Why would a young woman who aspires to a religious life participate in a sport in which she cannot cover up and which puts her centrally in the public sphere? And why would she aspire to elite levels if she knew she could not continue past a certain age? The way Mariam saw it, the athletic stage of her life was naturally limited and short. The sport will undoubtedly make a mark on her health and fitness, and perhaps on her worldliness and experience, but it would seem to have made no difference in her conformity with her society’s expectations. While sports liberationists would argue that the sport should have emancipated her from the confines of her religion and culture, the culture of her parents and their parents will ultimately trump the temporary freedom of her wrestling career.
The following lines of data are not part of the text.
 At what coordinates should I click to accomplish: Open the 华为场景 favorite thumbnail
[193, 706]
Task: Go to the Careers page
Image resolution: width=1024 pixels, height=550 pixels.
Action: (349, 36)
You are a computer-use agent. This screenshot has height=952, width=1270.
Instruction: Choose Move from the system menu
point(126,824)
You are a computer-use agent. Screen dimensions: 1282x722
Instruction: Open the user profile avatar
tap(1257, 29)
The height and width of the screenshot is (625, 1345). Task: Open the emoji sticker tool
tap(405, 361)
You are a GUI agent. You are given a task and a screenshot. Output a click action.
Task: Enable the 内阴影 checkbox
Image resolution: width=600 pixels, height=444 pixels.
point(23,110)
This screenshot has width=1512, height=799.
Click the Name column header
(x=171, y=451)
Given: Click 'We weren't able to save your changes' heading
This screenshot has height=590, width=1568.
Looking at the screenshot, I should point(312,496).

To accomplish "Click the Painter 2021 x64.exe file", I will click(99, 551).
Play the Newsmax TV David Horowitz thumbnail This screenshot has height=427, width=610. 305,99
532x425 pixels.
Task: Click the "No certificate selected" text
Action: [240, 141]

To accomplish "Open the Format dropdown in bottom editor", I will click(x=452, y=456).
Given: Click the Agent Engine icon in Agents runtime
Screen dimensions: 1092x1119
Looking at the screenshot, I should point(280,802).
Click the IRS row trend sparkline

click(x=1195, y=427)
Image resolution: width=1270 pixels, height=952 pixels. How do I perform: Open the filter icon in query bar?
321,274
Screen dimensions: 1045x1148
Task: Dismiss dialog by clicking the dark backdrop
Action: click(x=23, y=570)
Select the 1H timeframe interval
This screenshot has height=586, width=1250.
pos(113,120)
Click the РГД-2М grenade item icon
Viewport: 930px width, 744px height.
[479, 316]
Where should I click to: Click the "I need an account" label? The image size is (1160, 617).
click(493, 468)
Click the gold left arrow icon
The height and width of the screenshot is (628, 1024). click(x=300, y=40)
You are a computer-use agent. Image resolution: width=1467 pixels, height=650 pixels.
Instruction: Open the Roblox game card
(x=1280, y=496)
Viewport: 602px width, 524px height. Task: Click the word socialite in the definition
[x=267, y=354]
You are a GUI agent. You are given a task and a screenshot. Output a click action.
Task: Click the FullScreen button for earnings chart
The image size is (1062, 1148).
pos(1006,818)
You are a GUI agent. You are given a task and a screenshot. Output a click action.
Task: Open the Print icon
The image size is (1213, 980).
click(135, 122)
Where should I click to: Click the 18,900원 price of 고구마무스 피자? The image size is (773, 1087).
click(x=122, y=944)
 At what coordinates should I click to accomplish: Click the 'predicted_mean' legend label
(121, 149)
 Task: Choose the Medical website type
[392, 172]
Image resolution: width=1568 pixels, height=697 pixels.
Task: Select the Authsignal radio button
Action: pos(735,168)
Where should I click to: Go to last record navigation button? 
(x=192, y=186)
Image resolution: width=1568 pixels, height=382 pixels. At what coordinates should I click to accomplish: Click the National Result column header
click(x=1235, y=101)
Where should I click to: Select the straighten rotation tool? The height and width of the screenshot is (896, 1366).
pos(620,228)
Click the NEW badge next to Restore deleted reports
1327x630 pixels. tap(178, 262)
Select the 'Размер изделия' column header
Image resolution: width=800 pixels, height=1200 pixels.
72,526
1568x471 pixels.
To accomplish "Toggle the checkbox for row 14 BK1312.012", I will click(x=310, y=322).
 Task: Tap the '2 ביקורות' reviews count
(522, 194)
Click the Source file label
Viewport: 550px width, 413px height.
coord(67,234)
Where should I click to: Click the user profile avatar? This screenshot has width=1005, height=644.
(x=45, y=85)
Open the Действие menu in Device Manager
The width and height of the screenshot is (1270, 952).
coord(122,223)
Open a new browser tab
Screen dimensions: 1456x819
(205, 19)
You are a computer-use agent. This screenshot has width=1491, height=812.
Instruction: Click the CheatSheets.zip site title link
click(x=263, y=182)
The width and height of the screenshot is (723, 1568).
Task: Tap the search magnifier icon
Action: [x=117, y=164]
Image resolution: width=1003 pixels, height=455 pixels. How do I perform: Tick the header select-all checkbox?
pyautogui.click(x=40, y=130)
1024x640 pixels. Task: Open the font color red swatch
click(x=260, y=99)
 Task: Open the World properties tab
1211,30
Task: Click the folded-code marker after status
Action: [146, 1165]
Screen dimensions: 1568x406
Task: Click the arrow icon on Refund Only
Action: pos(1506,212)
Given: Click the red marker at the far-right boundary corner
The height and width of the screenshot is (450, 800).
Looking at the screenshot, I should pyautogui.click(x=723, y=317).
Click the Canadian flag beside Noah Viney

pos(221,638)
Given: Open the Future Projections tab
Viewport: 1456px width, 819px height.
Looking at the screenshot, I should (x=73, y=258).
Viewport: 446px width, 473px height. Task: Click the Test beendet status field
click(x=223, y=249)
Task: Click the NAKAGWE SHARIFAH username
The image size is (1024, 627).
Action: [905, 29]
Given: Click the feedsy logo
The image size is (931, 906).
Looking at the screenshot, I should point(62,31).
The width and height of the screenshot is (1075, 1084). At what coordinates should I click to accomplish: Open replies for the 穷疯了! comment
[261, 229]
The Need for Further Study

Further study is required to examine the persistent dominance of religious-cultural gender identities over secular athletic identities, especially in male-dominated sports. Was it an act of cultural defiance for Mariam to choose a wrestling career in the international spotlight, grappling in the presence of male coaches and spectators? She seems reconciled with her future, having already fixed it in her mind. Is it possible that later on, she will reject passive religious womanhood or parts of it? Was she playing out the female apologetic[6] by reassuring me that she would eventually make herself fit the standard female mold?

Mariam’s inner motivations notwithstanding, my conversation with her affirms that a sport such as wrestling, perceived as overly masculine, unsuitable for women, and irreligious, can be practiced alongside deeply rooted religious traditions. It can coexist with traditional conceptions of femininity and family without undermining them or causing women to challenge their traditional roles or take on male roles in the community. This should assuage the fears of some Muslim critics who have argued that allowing women to become athletes will damage their religiosity and femininity.

At the same time, a formal academic study of the compatibility or conflict between the “sporting woman” with the “religious, married female,” could uncover their points of commonality. So far, these identities have been seen as only conflicting, and a large-scale, detailed qualitative study is necessary to outline a more complex interaction. I believe sport can, and does, change women’s lives for the better, but the twin powers of culture and religion can mitigate change.

Such a study could assist those planning “rescue by sport” to design more effective projects. But more importantly, it may transform the field on a deeper level by exposing the complex ways that women integrate their athletic experience and by bringing a large body of real athletes’ experiences into the literature. By studying religious women’s orientation toward athletic achievement, we can question the assumed connection between “masculine” sports and the rejection of conventional femininity, expanding all assumptions made by scholars about women, sports, and tradition.

 


[1]. Sheila Robertson, “From Montreal to Kumamoto — Women and Sport Progress Report 2002-2006,” International Working Group on Women and Sport, March 30, 2010, http://www.iwg-gti.org/uploads/media/From_Montreal_to_Kumamoto_e.pdf.

[2]. Leila Sfeir, “The Status of Muslim Women in Sport: Conflict between Cultural Tradition and Modernization,” International Review for Sociology of Sport, Vol 20, No. 4 (1985), pp. 283-304.

[3]. Leila Sfeir, “The Status of Muslim Women in Sport: Conflict between Cultural Tradition and Modernization,” pp. 298, 296.

[4]. Leila Sfeir, “The Status of Muslim Women in Sport: Conflict between Cultural Tradition and Modernization,” p. 301.

[5]. United Nations, “Why Sport?” United Nations Inter-Agency Task Force on Sport for Development and Peace, March 28, 2010, http://www.un.org/wcm/content/site/sport/cache/offonce/home/sport;jsess….

[6]. The “female apologetic” is an overt display of femininity or heterosexuality in an attempt to counter stereotypes of masculinity.